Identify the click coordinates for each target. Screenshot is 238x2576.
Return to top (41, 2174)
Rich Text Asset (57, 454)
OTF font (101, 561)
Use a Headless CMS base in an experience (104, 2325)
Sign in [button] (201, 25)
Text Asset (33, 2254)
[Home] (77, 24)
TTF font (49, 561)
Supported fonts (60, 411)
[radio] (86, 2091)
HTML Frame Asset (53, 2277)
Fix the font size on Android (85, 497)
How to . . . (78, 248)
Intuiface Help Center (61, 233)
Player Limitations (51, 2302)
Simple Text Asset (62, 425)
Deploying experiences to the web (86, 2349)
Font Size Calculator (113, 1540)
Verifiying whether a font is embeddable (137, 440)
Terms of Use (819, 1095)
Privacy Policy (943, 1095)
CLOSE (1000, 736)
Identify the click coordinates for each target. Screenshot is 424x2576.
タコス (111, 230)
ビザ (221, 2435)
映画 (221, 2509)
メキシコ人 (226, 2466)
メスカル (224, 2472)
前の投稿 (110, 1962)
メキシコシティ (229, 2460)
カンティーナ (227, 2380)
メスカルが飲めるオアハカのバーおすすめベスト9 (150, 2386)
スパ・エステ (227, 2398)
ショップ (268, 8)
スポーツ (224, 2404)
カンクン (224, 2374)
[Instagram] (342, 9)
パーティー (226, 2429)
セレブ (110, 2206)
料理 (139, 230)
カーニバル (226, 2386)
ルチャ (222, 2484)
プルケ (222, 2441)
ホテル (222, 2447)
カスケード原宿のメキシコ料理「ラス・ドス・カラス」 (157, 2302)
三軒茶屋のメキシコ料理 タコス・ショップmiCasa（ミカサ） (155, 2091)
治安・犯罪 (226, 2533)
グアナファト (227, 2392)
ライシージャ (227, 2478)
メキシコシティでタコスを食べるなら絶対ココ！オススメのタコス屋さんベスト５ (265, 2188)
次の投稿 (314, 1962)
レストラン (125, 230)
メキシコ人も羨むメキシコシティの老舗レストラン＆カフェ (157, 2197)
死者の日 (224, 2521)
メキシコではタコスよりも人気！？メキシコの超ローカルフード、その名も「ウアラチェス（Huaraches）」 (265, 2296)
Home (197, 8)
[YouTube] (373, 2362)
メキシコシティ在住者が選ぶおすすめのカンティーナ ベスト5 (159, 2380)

++++++++++++++++++++

INSTRUCTIONS TO FOLLOW
Output the records above exactly as written.

RESULT OF THIS EXERCISE
Identify the click coordinates for each target. Screenshot is 238x2576.
Return to top (41, 2174)
Rich Text Asset (57, 454)
OTF font (101, 561)
Use a Headless CMS base in an experience (104, 2325)
Sign in [button] (201, 25)
Text Asset (33, 2254)
[Home] (77, 24)
TTF font (49, 561)
Supported fonts (60, 411)
[radio] (86, 2091)
HTML Frame Asset (53, 2277)
Fix the font size on Android (85, 497)
How to . . . (78, 248)
Intuiface Help Center (61, 233)
Player Limitations (51, 2302)
Simple Text Asset (62, 425)
Deploying experiences to the web (86, 2349)
Font Size Calculator (113, 1540)
Verifiying whether a font is embeddable (137, 440)
Terms of Use (819, 1095)
Privacy Policy (943, 1095)
CLOSE (1000, 736)
Identify the click coordinates for each target. Screenshot is 424x2576.
タコス (111, 230)
ビザ (221, 2435)
映画 (221, 2509)
メキシコ人 (226, 2466)
メスカル (224, 2472)
前の投稿 (110, 1962)
メキシコシティ (229, 2460)
カンティーナ (227, 2380)
メスカルが飲めるオアハカのバーおすすめベスト9 (150, 2386)
スパ・エステ (227, 2398)
ショップ (268, 8)
スポーツ (224, 2404)
カンクン (224, 2374)
[Instagram] (342, 9)
パーティー (226, 2429)
セレブ (110, 2206)
料理 (139, 230)
カーニバル (226, 2386)
ルチャ (222, 2484)
プルケ (222, 2441)
ホテル (222, 2447)
カスケード原宿のメキシコ料理「ラス・ドス・カラス」 (157, 2302)
三軒茶屋のメキシコ料理 タコス・ショップmiCasa（ミカサ） (155, 2091)
治安・犯罪 (226, 2533)
グアナファト (227, 2392)
ライシージャ (227, 2478)
メキシコシティでタコスを食べるなら絶対ココ！オススメのタコス屋さんベスト５ (265, 2188)
次の投稿 (314, 1962)
レストラン (125, 230)
メキシコ人も羨むメキシコシティの老舗レストラン＆カフェ (157, 2197)
死者の日 (224, 2521)
メキシコではタコスよりも人気！？メキシコの超ローカルフード、その名も「ウアラチェス（Huaraches）」 (265, 2296)
Home (197, 8)
[YouTube] (373, 2362)
メキシコシティ在住者が選ぶおすすめのカンティーナ ベスト5 (159, 2380)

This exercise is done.